STAT | 10 – Then number of years Microsoft has pledged to keep Call of Duty releasing on Nintendo platforms and Steam if the Activision Blizzard acquisition goes through.
QUOTE | "Valve CEO Gabe Newell commented to the press saying, 'Microsoft has always followed through on what they told us they would do so we trust their intentions… we think Microsoft has all the motivation they need to be on the platforms and devices where Call of Duty customers want to be.'" – In an internal email to employees, Activision Blizzard senior VP of litigation, regulatory, and public policy law Jeb Boatman manages to not actually mention Kotaku when citing original reporting done by Kotaku, which has been so critical of the publisher and CEO Bobby Kotick that Kotick reportedly suggested buying the outlet to change the public narrative around the company.
Instead of linking to the Kotaku article, Boatman then embedded a tweet from Call of Duty fan account CharlieIntel that had a screencap of the relevant reporting, but no link. So deliciously petty.
QUOTE | "We applaud Microsoft for remaining neutral through this process and letting workers decide for themselves whether they want a union." - CWA president Christopher Shelton cheers the Xbox maker for allowing an uncontested unionization vote for about 300 Zenimax QA employees across Maryland and Texas some time in the next four weeks. Earlier this year the union dropped its opposition to the Activision Blizzard acquisition in exchange for a non-interference pledge.

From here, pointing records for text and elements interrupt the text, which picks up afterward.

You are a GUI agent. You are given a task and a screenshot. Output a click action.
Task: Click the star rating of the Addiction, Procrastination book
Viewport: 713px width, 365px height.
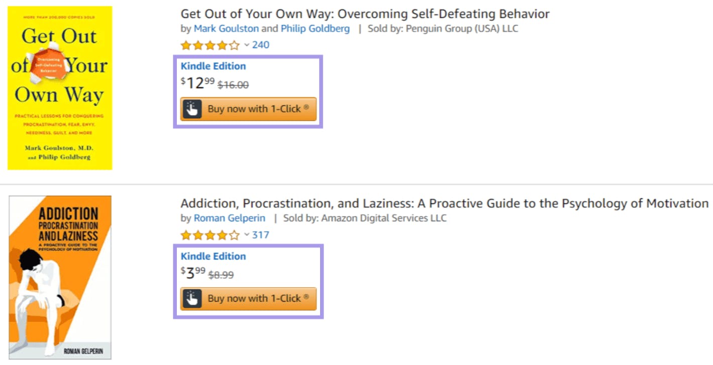[x=211, y=235]
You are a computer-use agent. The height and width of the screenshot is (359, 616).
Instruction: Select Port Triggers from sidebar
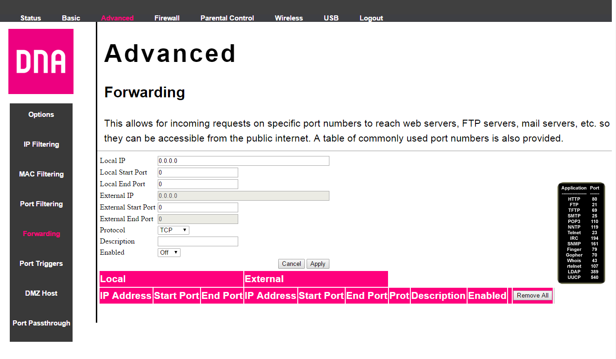point(41,264)
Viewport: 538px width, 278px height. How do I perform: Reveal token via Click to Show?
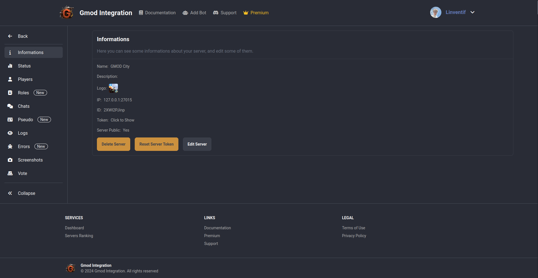(122, 120)
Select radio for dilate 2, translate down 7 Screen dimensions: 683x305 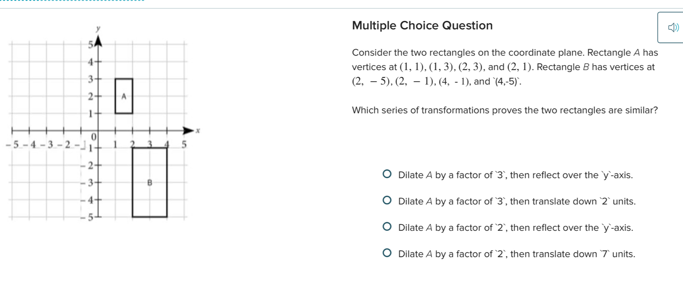[x=387, y=253]
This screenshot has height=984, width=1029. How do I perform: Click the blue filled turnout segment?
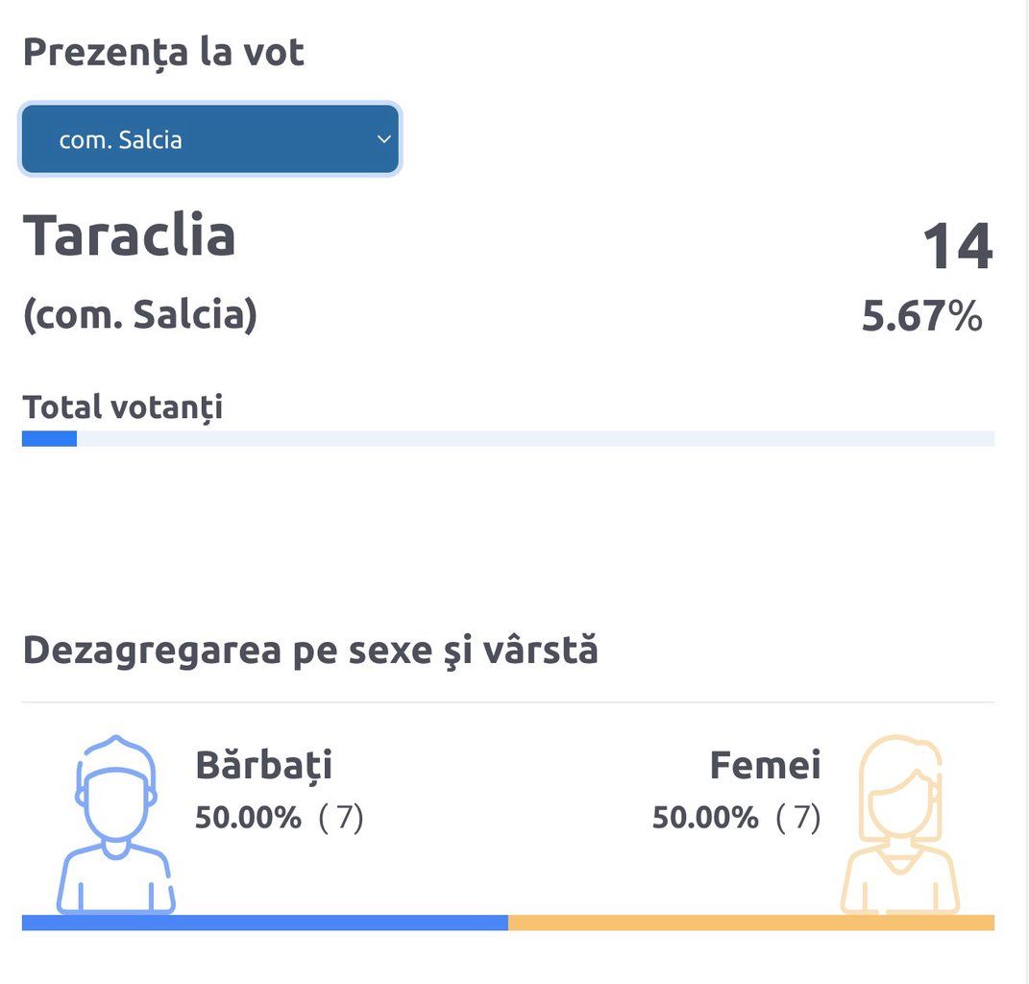[x=49, y=439]
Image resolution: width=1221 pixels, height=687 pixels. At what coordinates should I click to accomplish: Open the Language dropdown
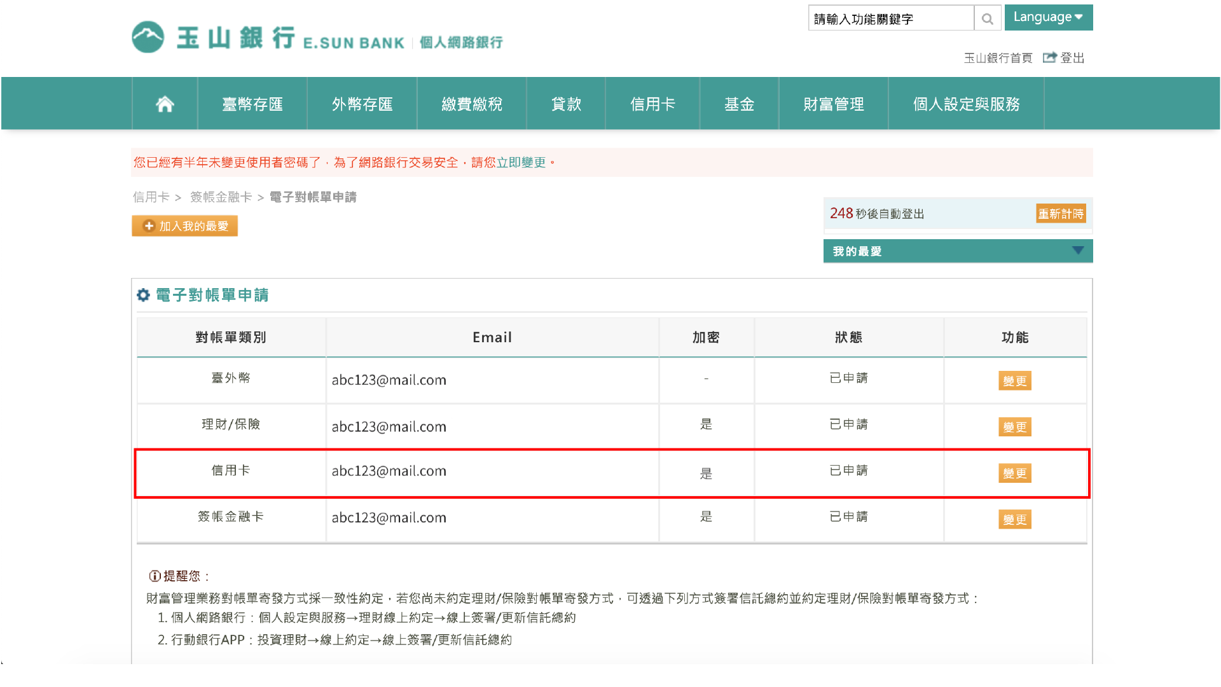click(1049, 17)
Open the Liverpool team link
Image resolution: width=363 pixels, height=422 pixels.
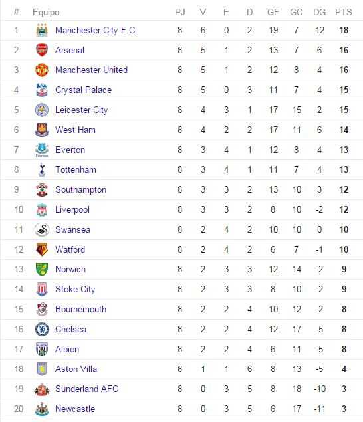(x=72, y=209)
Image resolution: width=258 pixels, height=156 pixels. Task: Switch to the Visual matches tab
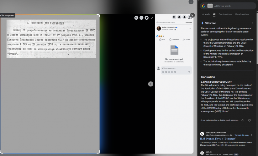click(x=242, y=14)
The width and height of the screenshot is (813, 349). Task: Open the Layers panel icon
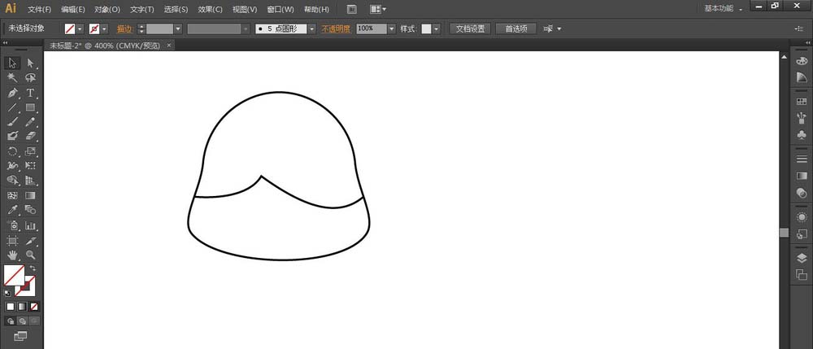[x=802, y=257]
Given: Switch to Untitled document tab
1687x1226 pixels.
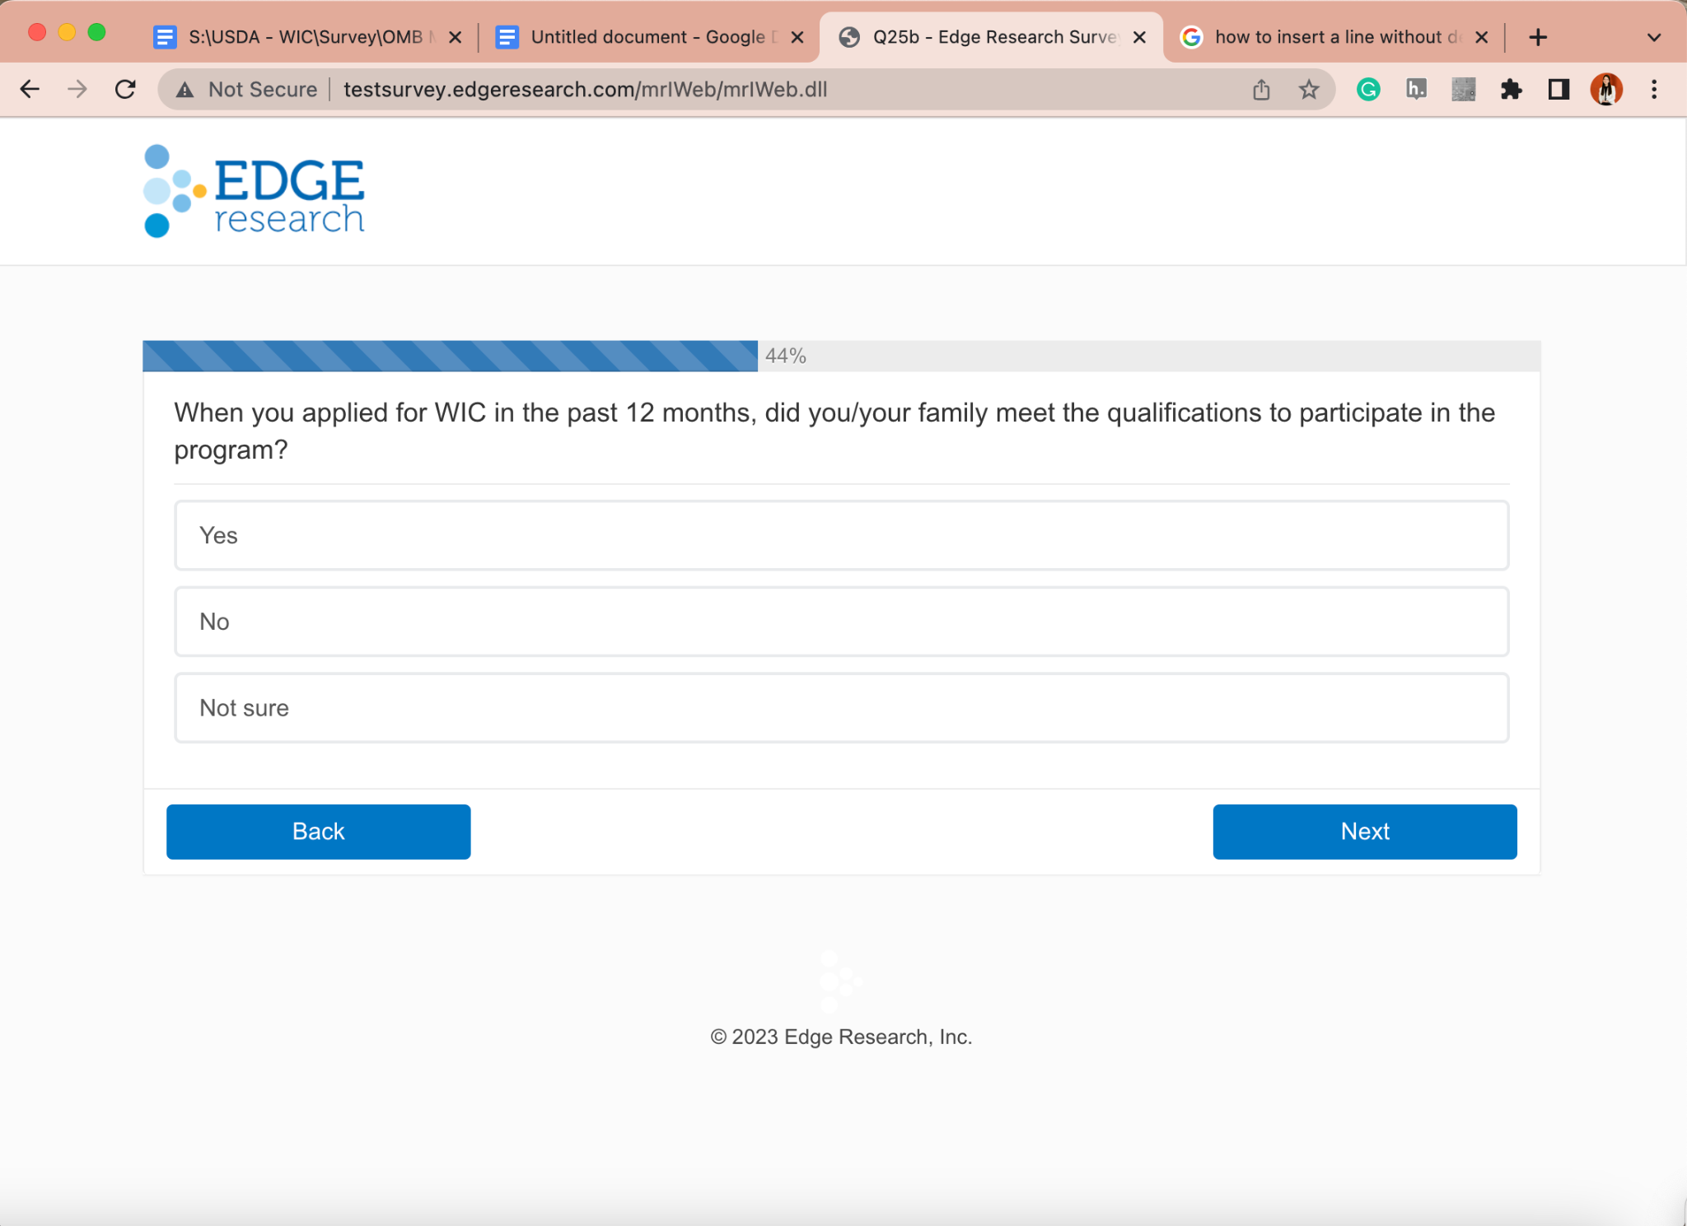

QUOTE | "You're like, 'Man, I feel like I'm working for the bad guys. I feel like any work I do is tainted by this name." – In a story about the troubled development of Diablo 4, a former Blizzard Albany employee describes the impact of Activision Blizzard's numerous scandals and lawsuits on employee morale, in particular the promotion of Blizzard Albany/Vicarious Visions studio head Jen Oneal to co-leader of Blizzard, followed months later by her resigning because the company refused to pay her the same amount as her male co-leader.
Believe it or not, there was news that didn't have anything to do with Microsoft or Activision Blizzard this week, and I'm not just talking about the actually impressive lineup shown off at The Game Awards last night.
STAT | 9 – The number of stories we've written since July about layoffs at gaming media outlets. This week IGN was added to the list of outlets cutting staff, joining Polygon, GameByte, Game Informer, Future, Fanbyte, G4 (twice), and Vice.
QUOTE | "We are aware of the comments made by our previous creative director on Days Gone regarding his personal view on the critical reception of our intellectual property. Bend Studio does not share his sentiment, nor does it reflect the views of our team." – Bend Studio felt the need to release a statement to further distance itself from its former creative director John Garvin, who this week tweeted (and then deleted) a post saying the game didn't get universal praise because of technical problems, reviewers who didn't actually play the game, and "woke reviewers who couldn't handle a gruff white biker looking at his date's ass."
Last year Garvin appeared on David Jaffe's podcast and confirmed that Bend Studio fired him because he was a "disruptive" personality. He also admitted he was "not a great people person," yelled at others in the studio, and was put through training to be a better boss multiple times.
STAT | 4 entire years – How long it took Epic Games to roll out kids' accounts with parental controls on voice chat, spending, and social media on the Epic Games Store. It's not great that a company that has benefitted so much from young players with Fortnite would take so long to implement even the most basic of protections for them on its storefront.
STAT | 2 – The number of times Sonic the Hedgehog developer Yuji Naka has been arrested for insider trading in the past two months.